唤做阿臧的男子似被这话重重一击,反而击出了些勇气,他抬高了些声量,“吕余年!吕大人!莫觉得只有你才有这大义——我们当然清楚起兵是为了保护乡亲邻里,可这世道!你放眼瞧瞧啊!”阿臧抬手挥指四方,“种不出米粮,连自己的家人尚且养不活,你还要带两个不相干的小娃娃回去分食,哼!”

阿臧这话一出,其余几人神色都黯了黯。是啊,家里还有无力耕作的老父老母,还有嗷嗷待哺的孩儿,妇孺为了给儿郎省点粮食,饿的皮包骨头,不肖人样。连年战乱,流民乱窜,土地贫瘠,听闻凄惨些的地界,已有易子而食的习气。

吕余年闻言,并不恼怒。他向阿臧摆了摆手,又低头向阿椿说道:“小子,你也听到了,我们营里没有多余的粮食,我即为头领,必先保营中人性命,你姐弟二人随我回去,只为疗伤,其余皆看你二人造化。听明白了吗?”

阿椿年纪约莫才5岁吧,这种长篇大论,他又如何听得明白?姜向晚闻言噗嗤笑了一声,惹来几人注目。

阿臧不满,提起姜向晚便要叱骂,姜向晚知道自己如今大约是体力有所恢复,说得出话来了,为了不被喷一脸唾沫,赶紧收敛起笑意,斟酌学着几人的用语回话道:“大人莫怪,小弟年幼不懂事。大人的意思阿晚知晓了,先拜谢几位英雄救命之恩,待伤口处理好,我自带小弟另谋出路。”姜向晚几句话先把几人抬至高位,这道德绑架的招数,她前世接待上访户可见识多了,终于有机会活学活用起来。

几人也不是冷心冷肺的,瞧见这孤苦无依的小女孩身负重伤,尚且礼数周全,感念恩德,不禁心软了一大半,纷纷同意将二人带回民营,阿臧也再无话可说。

只刚才尽心尽力想要救人的吕余年却目光古怪的盯了姜向晚一眼。

“好罢!回营!”


姜向晚一路上听吕余年几人交谈,得知如今所在朝代并没有在中国历史上出现过,自己现在所处地界受一个国号为大梁的小国管辖,大梁国地处东北,冬长夏短,种植作物本就困难,再加上连年虫灾,闹得百姓丢荒土地,都逃往拥有肥沃土地的南方都城去了,不过诚然,相比起真正到得了都城的人,死在路上的更多。

吕余年几人一路慢慢悠悠,把姜向晚颠簸的几乎快要把胃呕出来的时候,终于“吁”一声策停战马:“到了。
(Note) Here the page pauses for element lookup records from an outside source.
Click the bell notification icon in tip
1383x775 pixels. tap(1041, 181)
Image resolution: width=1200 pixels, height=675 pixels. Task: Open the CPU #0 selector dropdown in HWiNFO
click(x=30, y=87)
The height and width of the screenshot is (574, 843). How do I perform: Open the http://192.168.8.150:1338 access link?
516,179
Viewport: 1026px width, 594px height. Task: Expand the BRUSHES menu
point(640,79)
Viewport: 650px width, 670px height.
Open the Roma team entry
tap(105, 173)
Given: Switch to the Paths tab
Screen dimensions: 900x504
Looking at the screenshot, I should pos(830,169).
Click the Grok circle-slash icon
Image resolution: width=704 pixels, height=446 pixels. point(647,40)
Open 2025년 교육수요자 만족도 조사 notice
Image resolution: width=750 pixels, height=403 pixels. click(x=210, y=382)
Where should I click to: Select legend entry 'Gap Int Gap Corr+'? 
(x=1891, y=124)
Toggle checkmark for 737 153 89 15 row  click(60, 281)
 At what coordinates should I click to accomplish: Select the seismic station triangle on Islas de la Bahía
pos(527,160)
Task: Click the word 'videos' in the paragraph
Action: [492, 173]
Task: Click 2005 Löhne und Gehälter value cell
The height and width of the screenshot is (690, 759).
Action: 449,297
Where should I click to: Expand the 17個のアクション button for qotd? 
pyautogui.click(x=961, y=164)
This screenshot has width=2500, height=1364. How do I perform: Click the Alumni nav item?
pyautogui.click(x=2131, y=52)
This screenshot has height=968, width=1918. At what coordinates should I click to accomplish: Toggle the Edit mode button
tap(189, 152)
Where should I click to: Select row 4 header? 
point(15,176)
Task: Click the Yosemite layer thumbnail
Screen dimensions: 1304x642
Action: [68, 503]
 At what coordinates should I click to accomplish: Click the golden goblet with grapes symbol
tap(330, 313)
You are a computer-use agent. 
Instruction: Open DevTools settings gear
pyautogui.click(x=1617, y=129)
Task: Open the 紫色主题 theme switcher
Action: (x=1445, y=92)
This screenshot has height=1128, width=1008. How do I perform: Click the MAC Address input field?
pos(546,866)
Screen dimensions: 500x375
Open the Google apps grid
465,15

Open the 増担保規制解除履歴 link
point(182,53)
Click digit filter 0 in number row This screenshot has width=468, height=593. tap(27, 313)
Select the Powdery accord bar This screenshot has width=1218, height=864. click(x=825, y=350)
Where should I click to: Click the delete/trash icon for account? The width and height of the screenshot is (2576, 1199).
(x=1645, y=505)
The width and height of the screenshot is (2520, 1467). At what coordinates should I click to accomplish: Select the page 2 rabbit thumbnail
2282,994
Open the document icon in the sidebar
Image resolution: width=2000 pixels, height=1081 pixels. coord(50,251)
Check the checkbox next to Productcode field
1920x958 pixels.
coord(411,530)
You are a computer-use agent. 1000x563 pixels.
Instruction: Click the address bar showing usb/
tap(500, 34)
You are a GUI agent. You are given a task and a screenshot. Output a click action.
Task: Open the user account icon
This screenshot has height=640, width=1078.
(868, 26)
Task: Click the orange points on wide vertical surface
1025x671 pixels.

”

姜向晚在停稳后四处张望,“大人,这就是民营吗?”

只见所谓民营,不过几间破败木屋,她不禁感慨到古人的生存能力之强真是感天动地,只觉得小时候过那样的日子已经是惨之又惨,对自己能活那么大这项丰功伟绩甚是满意,如今看了大梁国子民的顽强生命力,这经历倒不算什么了。

吕余年瞥了一眼她,似知道她心里在想什么,回答道:“姜姓是乌镇的大族,想必你二人之前并未过过苦日子。”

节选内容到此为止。